Genes & Cancer

Docosahexaenoic acid (DHA) promotes immunogenic apoptosis in human multiple myeloma cells, induces autophagy and inhibits STAT3 in both tumor and dendritic cells

Donatella D’Eliseo1,4, Livia Di Renzo2, Angela Santoni1,3 and Francesca Velotti4

1 Department of Molecular Medicine, Pasteur Italia Laboratory, Rome, Italy

2 Department of Experimental Medicine, Istituto Pasteur-Fondazione Cenci Bolognetti, Sapienza University of Rome, Rome

3 IRCCS Neuromed, Pozzilli, IS, Italy

4 Department of Ecological and Biological Sciences (DEB), La Tuscia University, Largo dell’Università, Viterbo, Italy


Francesca Velotti, email:

Keywords: docosahexaenoic acid-DHA, immunogenic cell death, autophagy, STAT3, dendritic cells-DCs

Received: November 30, 2016 Accepted: February 19, 2017 Published: February 22, 2017


Docosahexaenoic acid (DHA), a ω-3 polyunsaturated fatty acid found in fish oil, is a multi-target agent and exerts anti-inflammatory and anticancer activities alone or in combination with chemotherapies. Combinatorial anticancer therapies, which induce immunogenic apoptosis, autophagy and STAT3 inhibition have been proposed for long-term therapeutic success. Here, we found that DHA promoted immunogenic apoptosis in multiple myeloma (MM) cells, with no toxicity on PBMCs and DCs. Immunogenic apoptosis was shown by the emission of specific DAMPs (CRT, HSP90, HMGB1) by apoptotic MM cells and the activation of their pro-apoptotic autophagy. Moreover, immunogenic apoptosis was directly shown by the activation of DCs by DHA-induced apoptotic MM cells. Furthermore, we provided the first evidence that DHA activated autophagy in PBMCs and DCs, thus potentially acting as immune stimulator and enhancing processing and presentation of tumor antigens by DCs. Finally, we found that DHA inhibited STAT3 in MM cells. STAT3 pathway, essential for MM survival, contributed to cancer cell apoptosis by DHA. We also found that DHA inhibited STAT3 in blood immune cells and counteracted STAT3 activation by tumor cell-released factors in PBMCs and DCs, suggesting the potential enhancement of the anti-tumor function of multiple immune cells and, in particular, that of DCs.

Extracted entries:

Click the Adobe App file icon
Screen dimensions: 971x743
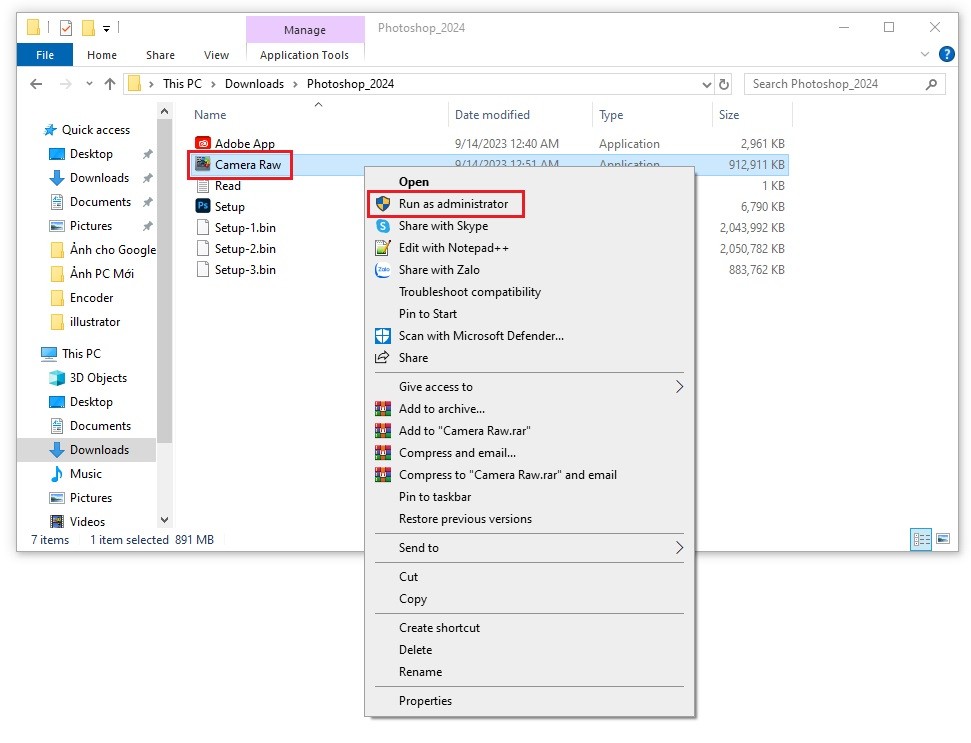coord(203,144)
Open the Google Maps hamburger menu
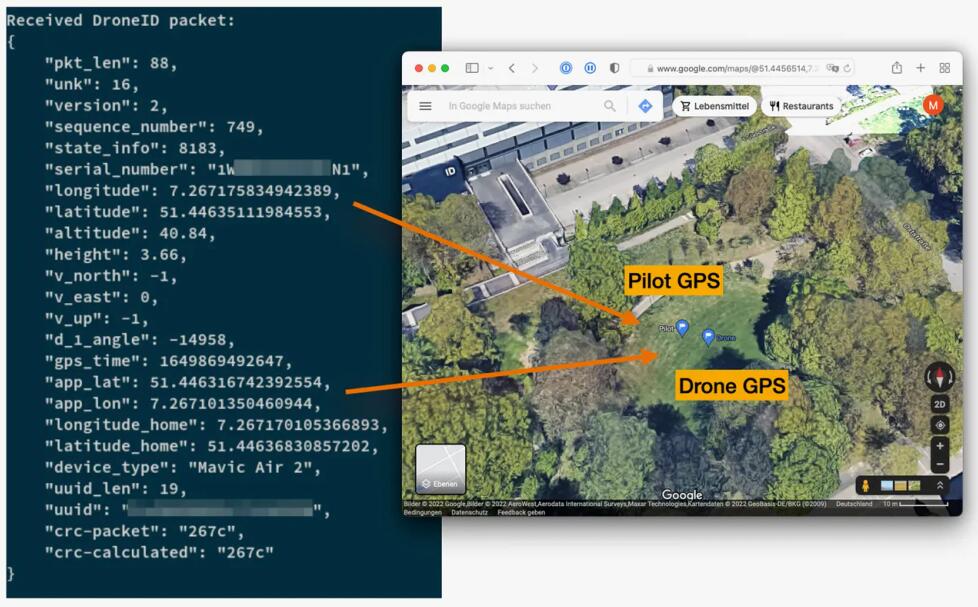This screenshot has height=607, width=978. click(425, 106)
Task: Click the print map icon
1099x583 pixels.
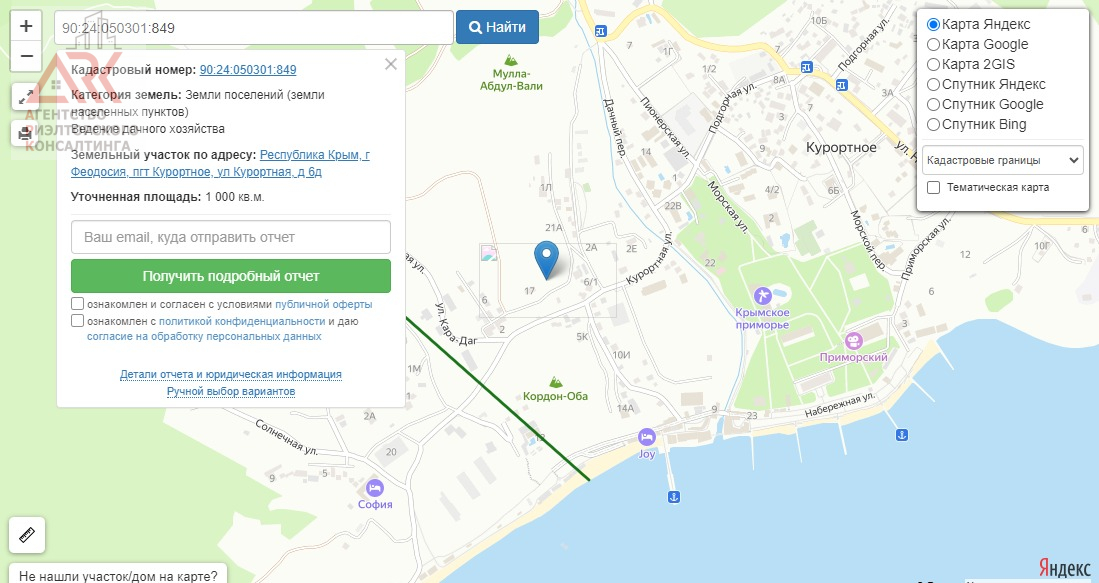Action: pyautogui.click(x=25, y=133)
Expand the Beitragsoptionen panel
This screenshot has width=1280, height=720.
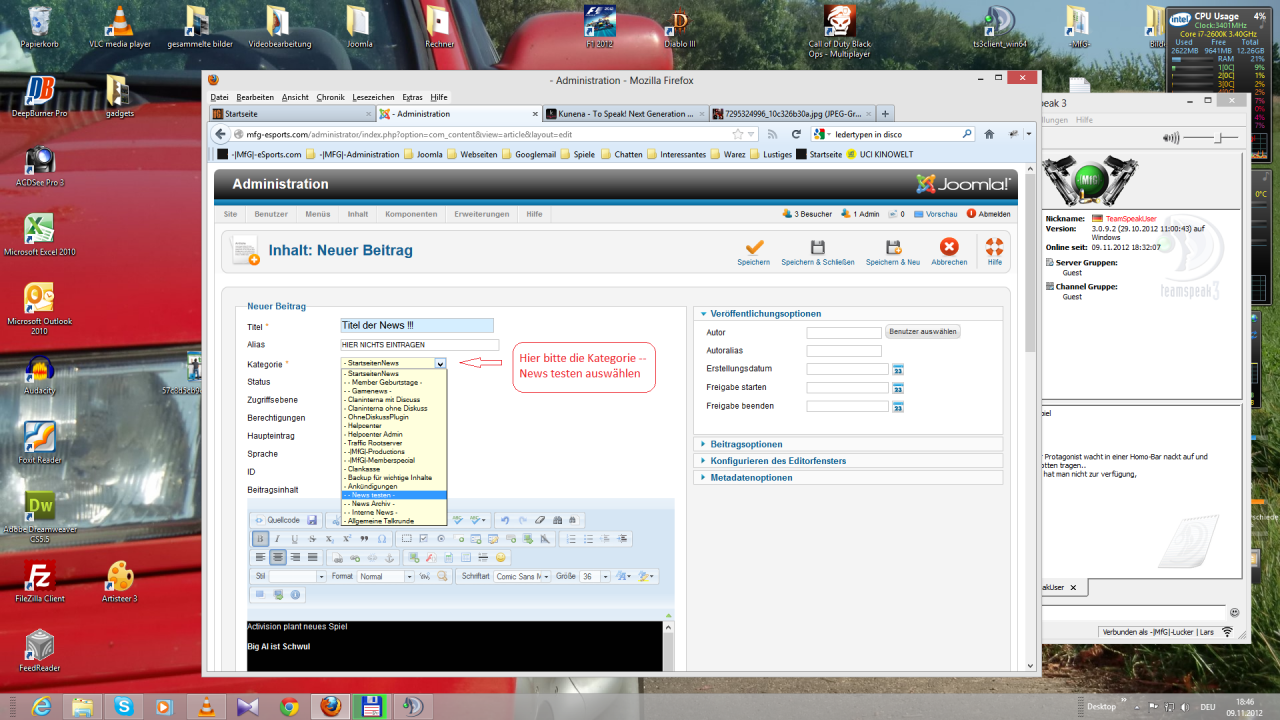[746, 444]
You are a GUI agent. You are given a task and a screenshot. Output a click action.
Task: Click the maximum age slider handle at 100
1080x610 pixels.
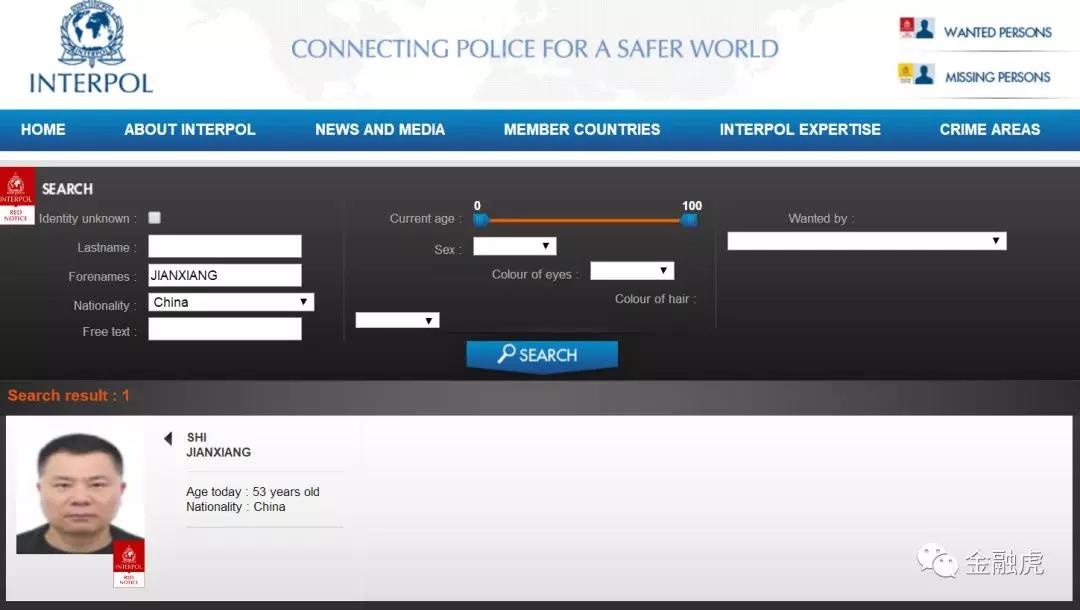pos(689,220)
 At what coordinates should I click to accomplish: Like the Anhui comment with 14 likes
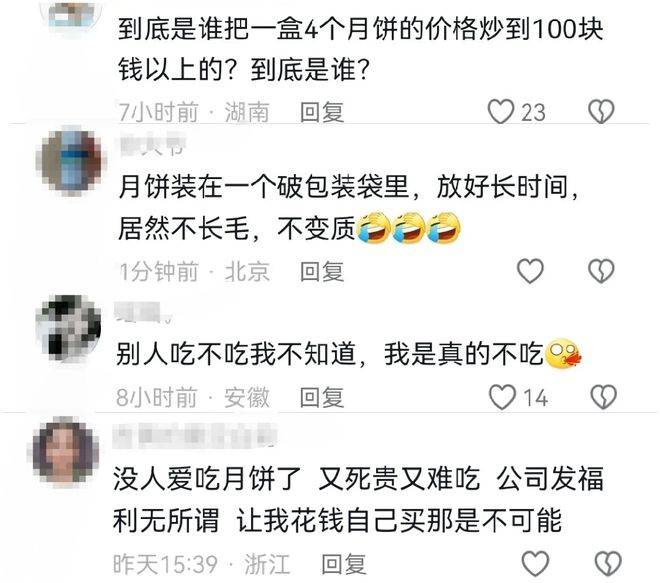coord(502,397)
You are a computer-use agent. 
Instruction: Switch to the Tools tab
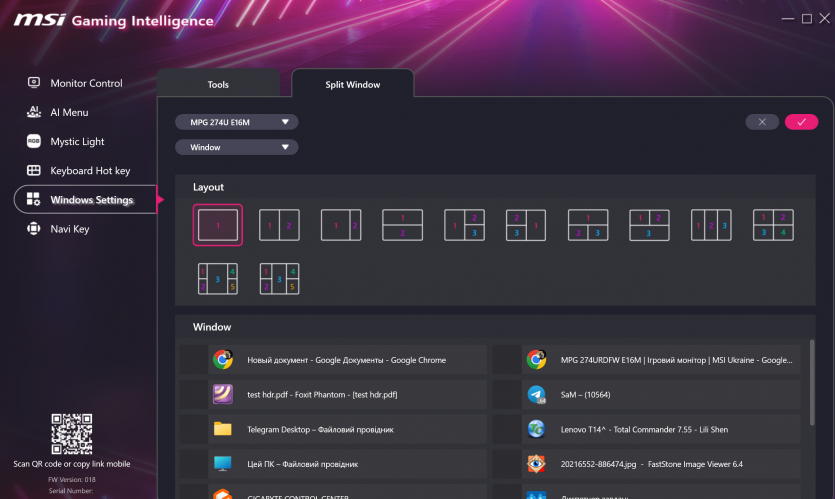coord(218,85)
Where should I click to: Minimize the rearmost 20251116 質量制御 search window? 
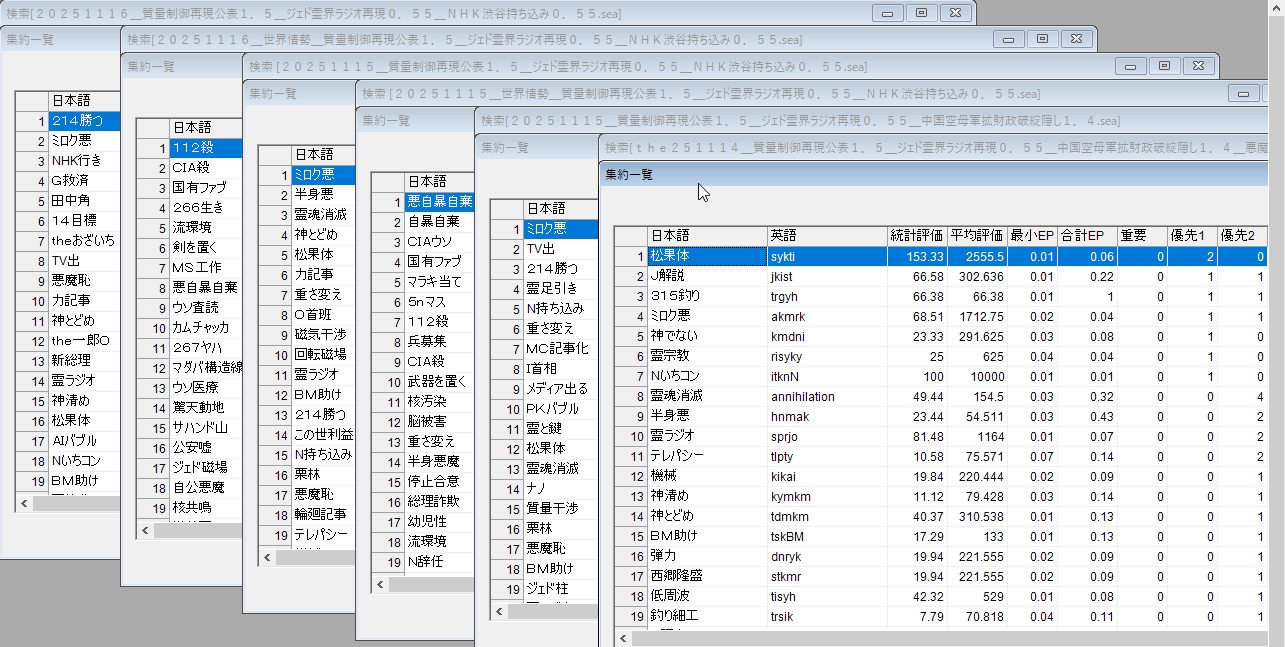point(886,13)
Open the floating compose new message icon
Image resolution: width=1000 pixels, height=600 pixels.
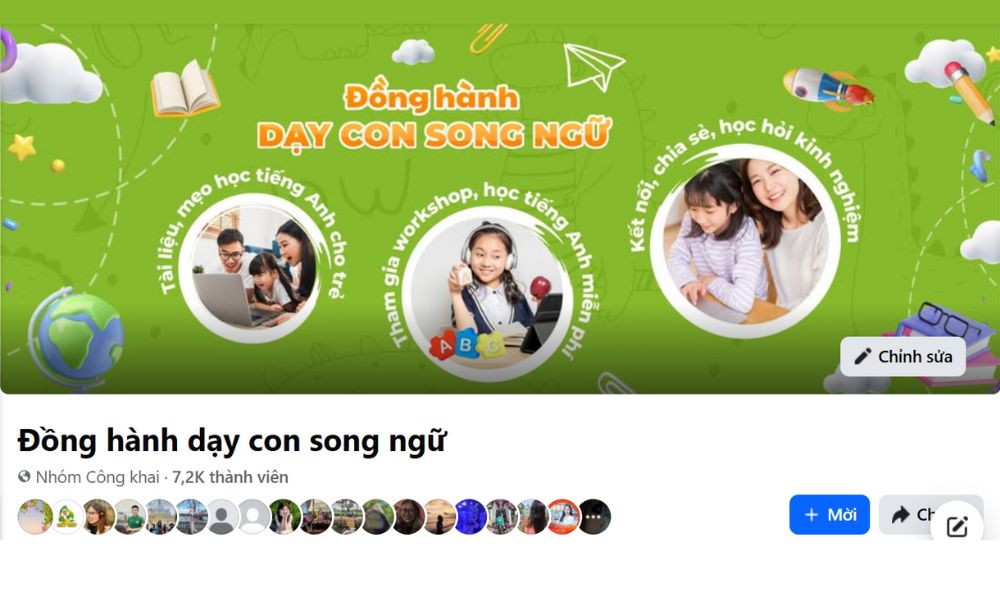tap(957, 527)
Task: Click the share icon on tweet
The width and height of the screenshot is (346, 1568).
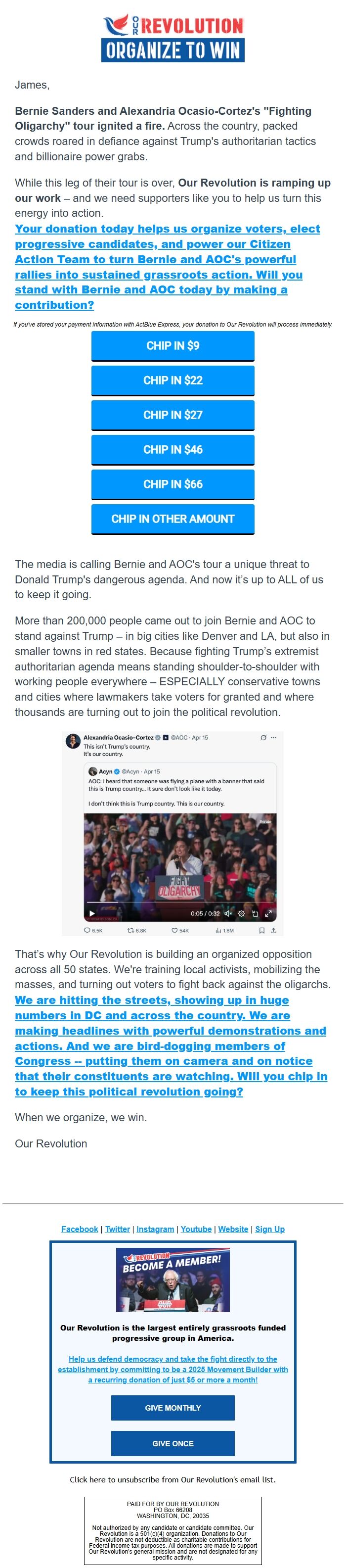Action: (273, 930)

Work task A:
List the DAMPs that the DHA myeloma abstract says apoptotic MM cells emitted.
Work task B:
In the DHA myeloma abstract, on which cells did DHA show no toxicity?

Final answer A:
CRT, HSP90, HMGB1

Final answer B:
PBMCs and DCs